We are heading into a future that will ultimately be posthuman, in the sense that there will be hybrid cyberhumans. Some developments towards this are already afoot, and I reckon we will become fully posthuman within this century. I’m not sure what I feel about the prospect. In some sense, I have to feel happy if it reduces human suffering which I think it will do in a physical way, but it may be that psychological and spiritual suffering increases proportionally.
Every person needs to experience a measure of suffering in order to know themselves and to develop empathy and humanity. Without any personal suffering an individual could all too easily be incapable of understanding the suffering of others. Also, without suffering a person does not know their own limits. Without suffering, there would be no worthwhile music, art, writing, philosophy. Without suffering there would be less of a spur to scientific and technological endeavour. However, I think some of the excessive sufferings (pain, starvation, mental illness, and so forth) too many human beings have to endure is not necessary, and should be alleviated where possible. As Heller more or less said in his book Catch-22, you don’t need pain to know that something has been injured or gone wrong in the body—a second-rate juke-box manufacturer could come up with something better, like a neon tube on the forehead that started flashing instead of us feeling agony…
Suffering is of many sorts, from pain to ennui. Where suffering has a biophysical origin, as does pain, we can already relieve this greatly by the use of opiates, in particular heroin. There is thus already no reason for anyone to die in pain; people do so still only because of the fear of supporting the use of opiates in a social environment corrupted by the evil of the "war on drugs".
This does not mean that all pain should be eliminated. Pain exists presumably because it is useful for survival, since it is a sign that some damage has been done and has to be dealt with before more is done.
As for varieties of suffering other than pain, suffering of a more psychological kind, this can never be removed from human experience because humans often fail in what they try to do, and when they fail they feel bad about it. Naturally enough.

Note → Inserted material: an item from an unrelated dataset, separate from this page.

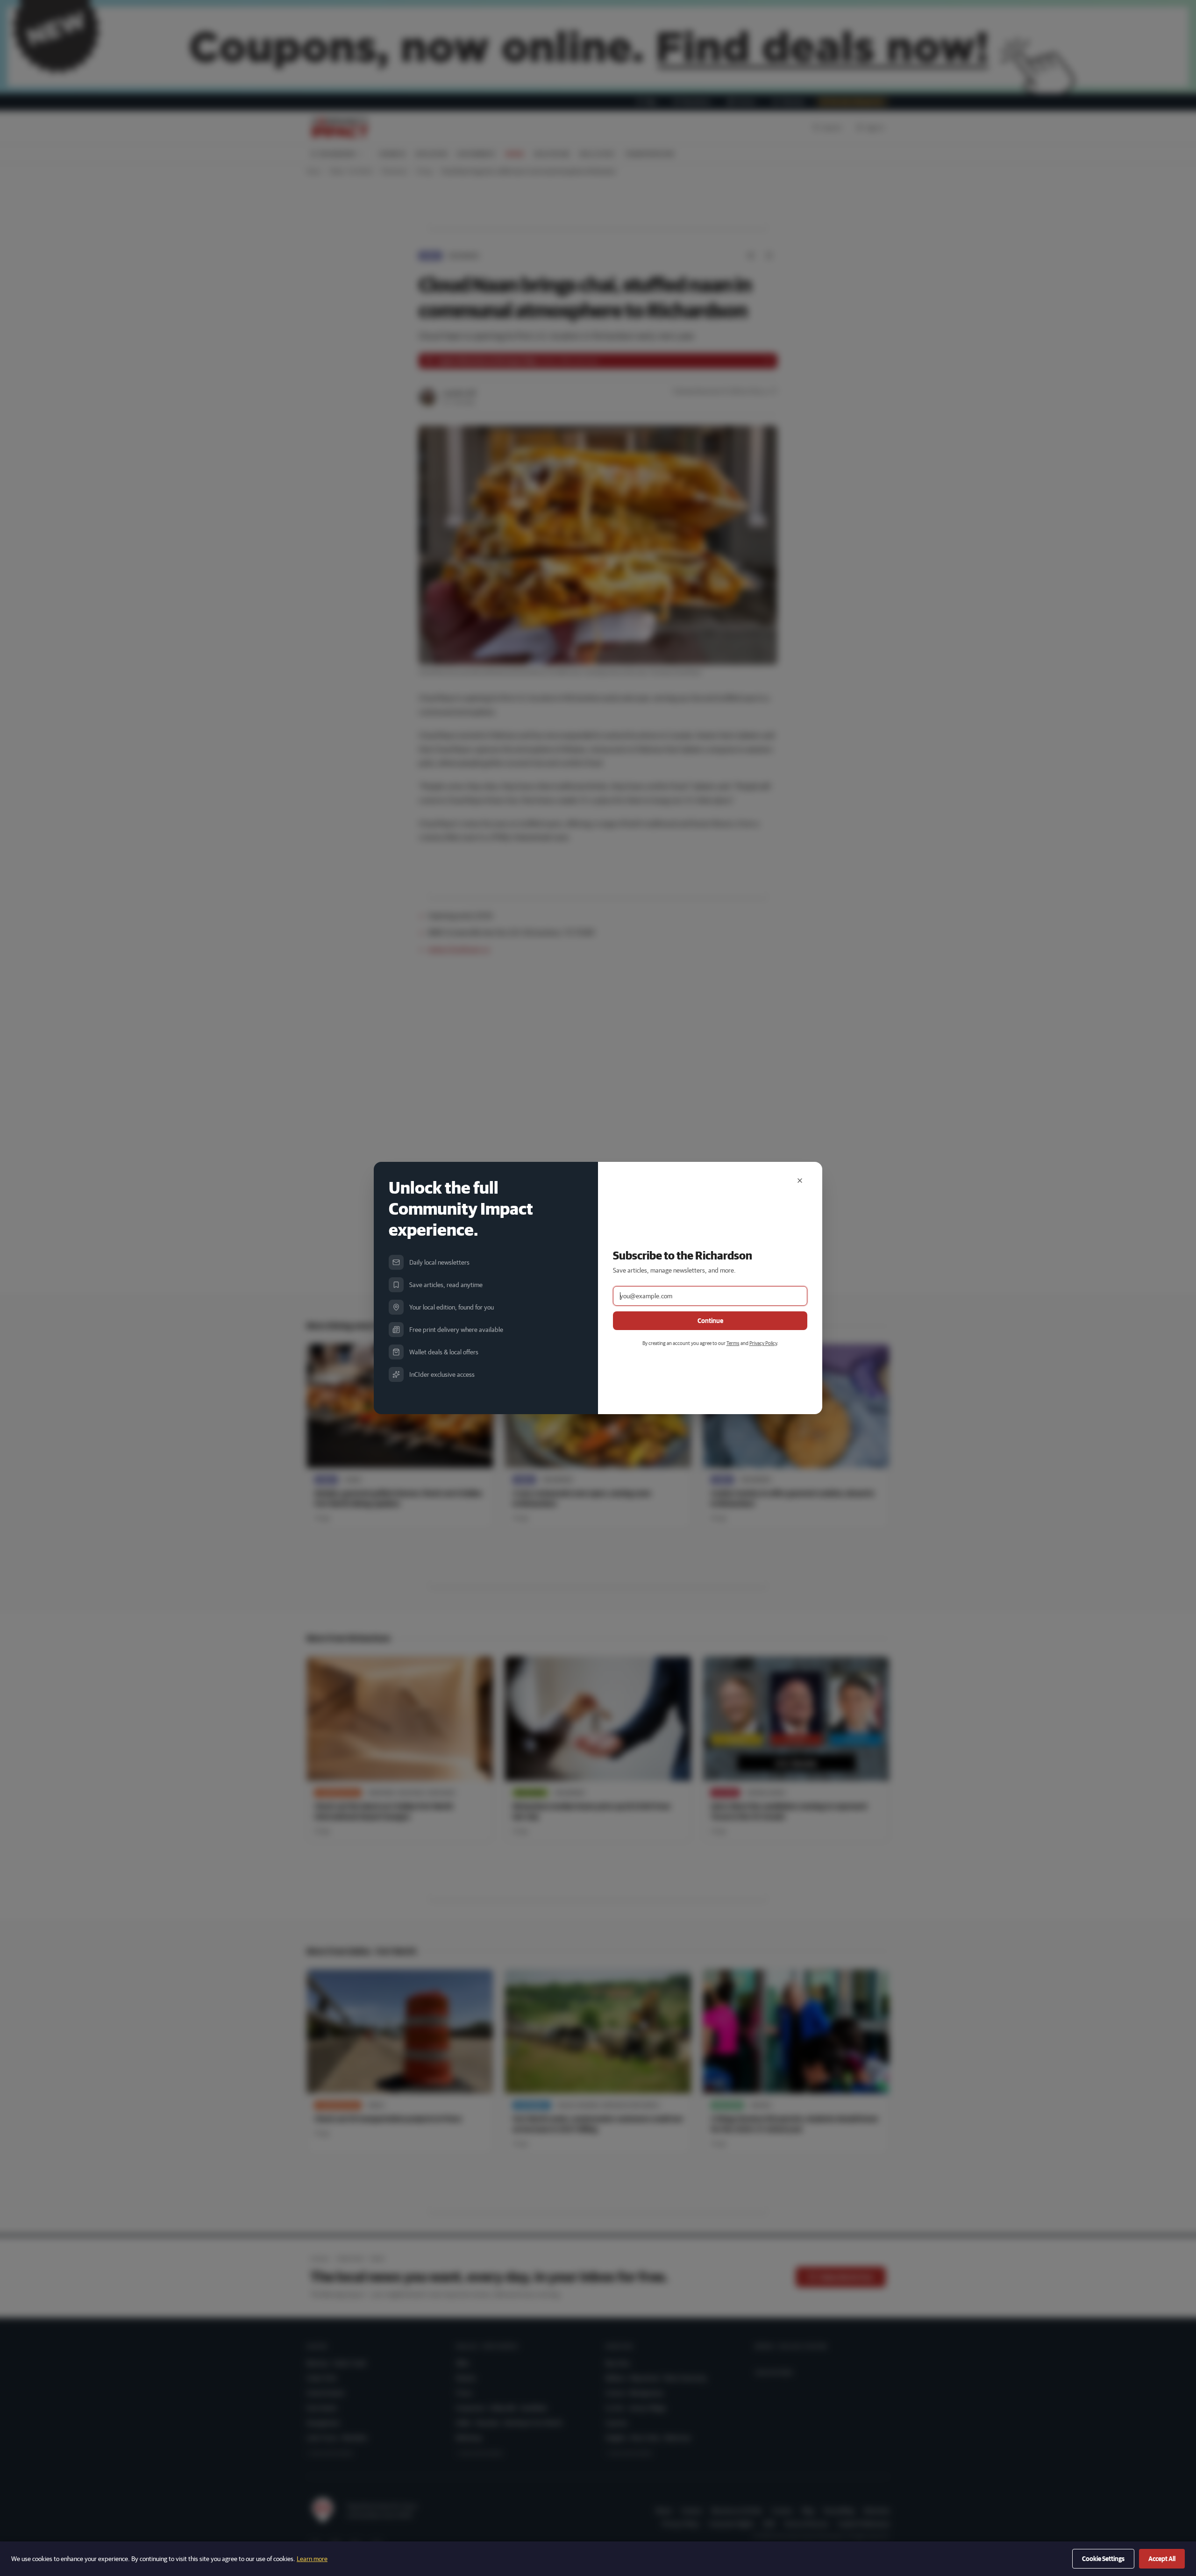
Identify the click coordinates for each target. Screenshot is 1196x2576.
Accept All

Suffering is also often associated with love, as when someone we love acts in ways harmful to us or to themselves, or worse, dies. Maybe in heaven the objects of our love are eternal, but not in this physical world. Coming to terms with this, and with other causes of human suffering, is part of becoming fully human, or as fully human as possible within the context of the socio-historical situation into which we are born.
As for using the discoveries of materialist science to make a new human, I suspect that is an illusion. Humans did not design themselves and so cannot redesign themselves. Collectively we know very little about how things really are, and such wisdom as we have accumulated over millennia has largely been destroyed by the effects of materialism, miseducation, market economics and social enslavement. Rather than anticipating the development of a new and improved version of the species humans may consider themselves fortunate if they manage to avoid causing themselves to become extinct in the near future.